Three-dimensional structures of small RNA molecules
Principal Investigator
Peter Schuster
Co-Investigator:
Peter F. Stadler
Co-workers:
Alexander Renner, Stefan Kopp
Support:
Fonds zur Förderung der Wissenschaftlichen Forschung
Project No. P-11065-CHE:
Begin: July 1995
End: December 1998
Abstract
The three-dimensional structures of RNA molecules are investigated using both theoretical methods such as Molecular Modeling, Molecular Mechanics or Molecular Dynamics, and NMR spectroscopy. Secondary structure prediction, either in terms of the ground state or in terms of the partition function of the Boltzmann ensembles of all structures, serve as starting points for the 3D structure prediction. The double helical stacks are introduced into the computations with constant geometries as determined by the base pairing patterns of the secondary structures. In the case of small RNA molecules with up to 30 nucleotides that lack extremely flexible structural elements (such as large loops, joints, or long free ends) we are considering to calculate the minimum free energy structures by means of direct energy minimization.

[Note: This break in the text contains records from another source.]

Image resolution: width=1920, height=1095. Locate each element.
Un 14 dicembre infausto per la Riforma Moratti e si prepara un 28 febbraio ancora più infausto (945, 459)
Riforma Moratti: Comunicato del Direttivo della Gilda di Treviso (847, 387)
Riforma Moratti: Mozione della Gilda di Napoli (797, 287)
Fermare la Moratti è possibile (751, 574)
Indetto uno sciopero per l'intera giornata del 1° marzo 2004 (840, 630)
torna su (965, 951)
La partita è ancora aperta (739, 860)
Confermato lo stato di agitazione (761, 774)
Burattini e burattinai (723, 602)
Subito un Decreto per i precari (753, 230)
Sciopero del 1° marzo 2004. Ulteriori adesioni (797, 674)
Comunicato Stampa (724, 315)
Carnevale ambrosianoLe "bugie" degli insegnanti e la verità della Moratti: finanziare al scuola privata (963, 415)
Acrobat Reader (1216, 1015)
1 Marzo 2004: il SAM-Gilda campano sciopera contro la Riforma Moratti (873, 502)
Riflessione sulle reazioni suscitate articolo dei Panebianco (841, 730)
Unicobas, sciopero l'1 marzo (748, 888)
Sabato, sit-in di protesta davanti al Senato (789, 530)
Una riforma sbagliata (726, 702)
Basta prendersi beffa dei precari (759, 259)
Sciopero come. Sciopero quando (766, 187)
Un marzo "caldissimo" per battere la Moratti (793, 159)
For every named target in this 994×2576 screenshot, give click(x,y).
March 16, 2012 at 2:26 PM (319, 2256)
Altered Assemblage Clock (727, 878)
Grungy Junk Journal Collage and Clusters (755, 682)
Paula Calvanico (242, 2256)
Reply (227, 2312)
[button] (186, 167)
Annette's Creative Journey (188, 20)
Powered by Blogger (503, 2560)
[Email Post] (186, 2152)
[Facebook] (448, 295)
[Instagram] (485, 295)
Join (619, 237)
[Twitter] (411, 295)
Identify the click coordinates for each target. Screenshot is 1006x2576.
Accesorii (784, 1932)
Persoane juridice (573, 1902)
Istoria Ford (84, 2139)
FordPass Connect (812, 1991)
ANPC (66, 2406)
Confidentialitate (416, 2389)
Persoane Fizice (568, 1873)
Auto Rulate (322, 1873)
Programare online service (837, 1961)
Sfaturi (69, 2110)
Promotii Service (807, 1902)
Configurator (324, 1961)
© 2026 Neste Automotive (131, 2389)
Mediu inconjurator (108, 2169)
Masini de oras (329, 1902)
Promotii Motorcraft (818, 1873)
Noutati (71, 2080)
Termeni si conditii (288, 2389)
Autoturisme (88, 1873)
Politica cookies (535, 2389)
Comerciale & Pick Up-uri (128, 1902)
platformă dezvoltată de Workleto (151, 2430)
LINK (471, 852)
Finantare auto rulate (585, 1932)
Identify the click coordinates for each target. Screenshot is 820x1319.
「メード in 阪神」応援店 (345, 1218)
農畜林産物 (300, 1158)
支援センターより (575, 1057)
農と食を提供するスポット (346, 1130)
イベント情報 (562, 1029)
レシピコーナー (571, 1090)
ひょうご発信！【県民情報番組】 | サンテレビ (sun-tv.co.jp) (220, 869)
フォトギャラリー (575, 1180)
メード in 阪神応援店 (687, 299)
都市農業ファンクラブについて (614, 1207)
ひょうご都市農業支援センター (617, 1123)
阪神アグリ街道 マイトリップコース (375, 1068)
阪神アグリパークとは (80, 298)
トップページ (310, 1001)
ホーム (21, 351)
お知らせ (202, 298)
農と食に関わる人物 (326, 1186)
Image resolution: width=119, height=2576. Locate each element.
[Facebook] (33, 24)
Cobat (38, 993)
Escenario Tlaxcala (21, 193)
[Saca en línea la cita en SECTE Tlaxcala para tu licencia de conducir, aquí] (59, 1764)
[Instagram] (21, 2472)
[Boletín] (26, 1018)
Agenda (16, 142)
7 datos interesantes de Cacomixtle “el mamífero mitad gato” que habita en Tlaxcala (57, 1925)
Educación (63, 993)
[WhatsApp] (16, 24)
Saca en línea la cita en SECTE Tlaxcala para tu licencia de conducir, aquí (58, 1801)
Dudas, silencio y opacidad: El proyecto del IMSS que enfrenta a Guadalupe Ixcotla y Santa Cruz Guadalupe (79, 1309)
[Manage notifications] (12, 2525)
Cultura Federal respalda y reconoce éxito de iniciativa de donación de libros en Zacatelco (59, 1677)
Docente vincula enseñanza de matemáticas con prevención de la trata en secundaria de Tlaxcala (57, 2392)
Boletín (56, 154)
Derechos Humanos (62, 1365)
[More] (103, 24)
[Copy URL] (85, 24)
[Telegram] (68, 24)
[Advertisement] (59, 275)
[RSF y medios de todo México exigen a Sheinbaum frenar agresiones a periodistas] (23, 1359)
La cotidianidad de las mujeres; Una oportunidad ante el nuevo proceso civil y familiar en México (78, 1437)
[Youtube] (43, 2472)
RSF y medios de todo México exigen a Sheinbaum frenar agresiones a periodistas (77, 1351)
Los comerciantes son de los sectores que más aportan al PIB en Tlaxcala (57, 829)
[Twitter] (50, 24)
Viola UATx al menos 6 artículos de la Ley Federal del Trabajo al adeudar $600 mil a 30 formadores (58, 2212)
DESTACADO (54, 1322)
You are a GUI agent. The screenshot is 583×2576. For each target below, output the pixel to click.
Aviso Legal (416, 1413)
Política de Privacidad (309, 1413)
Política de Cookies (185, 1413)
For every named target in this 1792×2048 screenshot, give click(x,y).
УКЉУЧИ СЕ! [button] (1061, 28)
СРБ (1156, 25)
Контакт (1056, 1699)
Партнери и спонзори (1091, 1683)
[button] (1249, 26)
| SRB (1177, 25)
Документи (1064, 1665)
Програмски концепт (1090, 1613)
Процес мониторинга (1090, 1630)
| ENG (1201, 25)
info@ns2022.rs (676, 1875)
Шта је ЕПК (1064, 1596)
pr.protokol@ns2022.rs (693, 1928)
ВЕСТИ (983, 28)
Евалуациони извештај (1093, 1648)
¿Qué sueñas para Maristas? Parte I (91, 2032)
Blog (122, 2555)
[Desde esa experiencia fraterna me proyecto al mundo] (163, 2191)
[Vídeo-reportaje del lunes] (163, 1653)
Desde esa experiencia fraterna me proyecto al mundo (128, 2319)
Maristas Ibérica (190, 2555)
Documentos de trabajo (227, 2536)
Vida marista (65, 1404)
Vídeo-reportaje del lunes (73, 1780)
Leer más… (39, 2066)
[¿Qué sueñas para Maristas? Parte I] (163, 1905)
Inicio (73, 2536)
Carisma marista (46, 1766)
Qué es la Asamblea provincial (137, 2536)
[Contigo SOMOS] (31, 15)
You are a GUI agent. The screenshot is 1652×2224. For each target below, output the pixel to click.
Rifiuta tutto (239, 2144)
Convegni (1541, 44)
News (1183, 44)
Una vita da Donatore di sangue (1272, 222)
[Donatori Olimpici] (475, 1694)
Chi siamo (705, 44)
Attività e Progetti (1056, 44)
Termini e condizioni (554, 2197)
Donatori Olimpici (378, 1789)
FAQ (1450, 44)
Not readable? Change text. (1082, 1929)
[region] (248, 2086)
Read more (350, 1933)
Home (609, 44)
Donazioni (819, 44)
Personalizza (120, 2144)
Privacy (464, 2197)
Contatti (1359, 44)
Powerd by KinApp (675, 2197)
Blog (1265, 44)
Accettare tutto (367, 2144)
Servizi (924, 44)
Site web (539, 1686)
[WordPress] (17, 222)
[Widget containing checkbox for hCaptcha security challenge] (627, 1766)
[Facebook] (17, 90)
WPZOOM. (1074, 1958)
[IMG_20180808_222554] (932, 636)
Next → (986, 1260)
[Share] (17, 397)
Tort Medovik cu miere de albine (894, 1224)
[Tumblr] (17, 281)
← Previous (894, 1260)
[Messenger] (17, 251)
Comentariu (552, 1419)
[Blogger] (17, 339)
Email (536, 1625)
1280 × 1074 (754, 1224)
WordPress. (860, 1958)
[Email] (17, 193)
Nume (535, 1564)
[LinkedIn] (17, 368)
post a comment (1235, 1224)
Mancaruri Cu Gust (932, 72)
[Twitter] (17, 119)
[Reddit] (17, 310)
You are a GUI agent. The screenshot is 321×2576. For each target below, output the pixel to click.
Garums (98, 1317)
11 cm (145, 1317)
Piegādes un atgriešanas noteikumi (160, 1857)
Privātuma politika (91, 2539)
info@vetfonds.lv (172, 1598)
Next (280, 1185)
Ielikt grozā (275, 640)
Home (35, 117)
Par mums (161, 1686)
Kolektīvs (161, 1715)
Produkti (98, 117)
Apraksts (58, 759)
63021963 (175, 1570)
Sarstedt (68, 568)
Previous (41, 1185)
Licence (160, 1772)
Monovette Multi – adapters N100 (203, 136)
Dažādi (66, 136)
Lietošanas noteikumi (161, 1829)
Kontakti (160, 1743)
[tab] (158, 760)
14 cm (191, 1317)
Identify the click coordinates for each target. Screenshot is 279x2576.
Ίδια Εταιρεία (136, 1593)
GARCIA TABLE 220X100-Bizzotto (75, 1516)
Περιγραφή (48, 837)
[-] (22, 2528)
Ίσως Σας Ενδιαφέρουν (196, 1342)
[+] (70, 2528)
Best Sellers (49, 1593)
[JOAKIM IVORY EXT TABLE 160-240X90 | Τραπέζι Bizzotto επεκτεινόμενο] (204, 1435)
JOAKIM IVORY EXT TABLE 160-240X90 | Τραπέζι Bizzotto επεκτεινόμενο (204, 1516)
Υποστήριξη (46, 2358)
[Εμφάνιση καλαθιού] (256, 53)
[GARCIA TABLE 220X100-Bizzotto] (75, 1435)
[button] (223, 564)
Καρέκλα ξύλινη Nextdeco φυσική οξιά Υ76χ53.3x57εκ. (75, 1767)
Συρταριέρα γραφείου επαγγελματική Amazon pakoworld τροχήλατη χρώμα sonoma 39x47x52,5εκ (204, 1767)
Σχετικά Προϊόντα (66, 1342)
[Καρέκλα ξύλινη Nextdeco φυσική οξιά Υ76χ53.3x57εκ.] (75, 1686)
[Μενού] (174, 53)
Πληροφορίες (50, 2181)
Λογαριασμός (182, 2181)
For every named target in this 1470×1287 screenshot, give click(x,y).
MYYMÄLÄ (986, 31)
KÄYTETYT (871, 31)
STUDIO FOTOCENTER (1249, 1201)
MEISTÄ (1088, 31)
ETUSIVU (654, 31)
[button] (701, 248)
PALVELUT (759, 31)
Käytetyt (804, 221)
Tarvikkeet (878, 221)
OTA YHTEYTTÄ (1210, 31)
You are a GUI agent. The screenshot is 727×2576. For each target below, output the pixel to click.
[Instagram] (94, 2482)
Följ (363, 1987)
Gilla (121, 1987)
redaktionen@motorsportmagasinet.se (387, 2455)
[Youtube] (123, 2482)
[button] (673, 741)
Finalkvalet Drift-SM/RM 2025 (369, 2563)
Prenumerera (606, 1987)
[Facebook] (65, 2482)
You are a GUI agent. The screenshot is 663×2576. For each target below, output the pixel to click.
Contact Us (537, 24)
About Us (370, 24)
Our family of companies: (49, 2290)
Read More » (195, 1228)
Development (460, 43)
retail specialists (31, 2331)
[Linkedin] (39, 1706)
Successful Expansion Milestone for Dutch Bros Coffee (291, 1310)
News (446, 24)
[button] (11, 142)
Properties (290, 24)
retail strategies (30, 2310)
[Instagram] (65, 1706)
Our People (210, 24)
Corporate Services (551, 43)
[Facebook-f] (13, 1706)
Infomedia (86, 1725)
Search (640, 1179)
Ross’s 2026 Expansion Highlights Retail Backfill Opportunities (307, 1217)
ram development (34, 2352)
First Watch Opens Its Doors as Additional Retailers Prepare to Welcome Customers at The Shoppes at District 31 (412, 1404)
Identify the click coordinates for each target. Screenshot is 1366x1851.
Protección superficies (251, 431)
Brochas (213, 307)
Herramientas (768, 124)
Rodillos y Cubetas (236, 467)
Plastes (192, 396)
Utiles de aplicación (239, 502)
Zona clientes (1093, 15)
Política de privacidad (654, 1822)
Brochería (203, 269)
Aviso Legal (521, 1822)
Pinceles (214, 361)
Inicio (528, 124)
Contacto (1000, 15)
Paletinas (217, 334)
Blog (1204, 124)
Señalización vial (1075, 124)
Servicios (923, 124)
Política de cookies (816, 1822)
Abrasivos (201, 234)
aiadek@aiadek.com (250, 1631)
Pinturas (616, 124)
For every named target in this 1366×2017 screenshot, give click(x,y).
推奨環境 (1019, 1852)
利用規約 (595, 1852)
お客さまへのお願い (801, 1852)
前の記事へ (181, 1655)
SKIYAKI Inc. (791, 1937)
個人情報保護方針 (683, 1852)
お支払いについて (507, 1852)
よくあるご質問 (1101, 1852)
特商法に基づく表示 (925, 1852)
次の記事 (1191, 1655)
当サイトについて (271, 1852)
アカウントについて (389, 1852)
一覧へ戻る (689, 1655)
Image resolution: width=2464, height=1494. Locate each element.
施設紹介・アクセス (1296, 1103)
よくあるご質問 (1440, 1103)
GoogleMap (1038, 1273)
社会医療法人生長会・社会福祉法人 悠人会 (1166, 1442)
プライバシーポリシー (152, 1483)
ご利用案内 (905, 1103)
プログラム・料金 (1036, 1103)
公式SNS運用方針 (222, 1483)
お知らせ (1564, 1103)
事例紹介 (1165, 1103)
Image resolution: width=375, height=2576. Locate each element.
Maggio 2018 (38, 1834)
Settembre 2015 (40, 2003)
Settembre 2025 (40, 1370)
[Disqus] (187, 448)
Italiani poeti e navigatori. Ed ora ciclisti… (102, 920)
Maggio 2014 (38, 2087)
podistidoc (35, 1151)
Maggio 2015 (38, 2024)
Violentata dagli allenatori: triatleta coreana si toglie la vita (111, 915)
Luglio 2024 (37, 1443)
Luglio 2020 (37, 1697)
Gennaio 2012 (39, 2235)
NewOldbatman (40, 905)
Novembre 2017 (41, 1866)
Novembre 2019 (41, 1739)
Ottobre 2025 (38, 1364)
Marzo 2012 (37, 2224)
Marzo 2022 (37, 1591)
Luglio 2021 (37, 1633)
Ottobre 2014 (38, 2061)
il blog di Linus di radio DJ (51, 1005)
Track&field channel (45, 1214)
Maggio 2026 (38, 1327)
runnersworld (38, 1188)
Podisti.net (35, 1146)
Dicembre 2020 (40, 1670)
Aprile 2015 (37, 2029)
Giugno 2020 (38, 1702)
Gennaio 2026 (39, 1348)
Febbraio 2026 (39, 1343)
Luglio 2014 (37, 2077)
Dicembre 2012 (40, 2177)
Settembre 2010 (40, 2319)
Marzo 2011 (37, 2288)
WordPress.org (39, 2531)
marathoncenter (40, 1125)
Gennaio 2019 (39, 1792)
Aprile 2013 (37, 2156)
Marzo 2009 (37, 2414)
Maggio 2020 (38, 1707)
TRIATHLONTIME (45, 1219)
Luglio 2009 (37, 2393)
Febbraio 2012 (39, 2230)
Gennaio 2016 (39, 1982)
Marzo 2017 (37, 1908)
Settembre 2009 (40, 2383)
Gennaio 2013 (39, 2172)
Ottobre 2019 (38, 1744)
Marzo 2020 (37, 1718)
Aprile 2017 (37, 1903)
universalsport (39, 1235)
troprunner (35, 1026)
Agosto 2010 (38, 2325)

Preliminary tests with small hairpin molecules with three- or four-base loops and chain lengths of 11 and 12 bases, respectively, showed two major outcomes:
- the structures are in good agreement with existing
experimental data for the same three- and four-base loops, and
- the geometries of all optimized structures follow a common
principle of minimizing the contact surface between the
heterocyclic bases and the solvent.
NMR spectroscopy experiments (L.R. Brown, IMB Jena K. Wuethrich, ETH Zuerich) will be carried out on the same small molecules and permit a direct comparison with the computed geometries. If there is basic agreement we plan to iteratively refine the structure predictions by means of mutual corrections of the structures obtained by NMR spectroscopy and Molecular Mechanics. In the case of RNA molecules with extremely flexible structural parts we want to supplement the structure prediction with Molecular Dynamics computations. Since we expect major problems it will be necessary to incorporate NMR data as structural constraints in the modeling. We plan to choose a sample of small flexible RNAs as models and study them extensively to gain experience with the flexible parts of molecules. The results of the investigations of small RNA molecules together with known structure data for the constant geometries of partial structures (A-RNA double helix, rigid geometries of small loops, etc.) and NMR data shall be used to predict the structures of larger RNAs with sequence lengths up to 100 bases. The preliminary final aim of this project is the development of a software package that is capable of predicting the 3D structure of an RNA molecule (using NMR data as input) without user-interventions.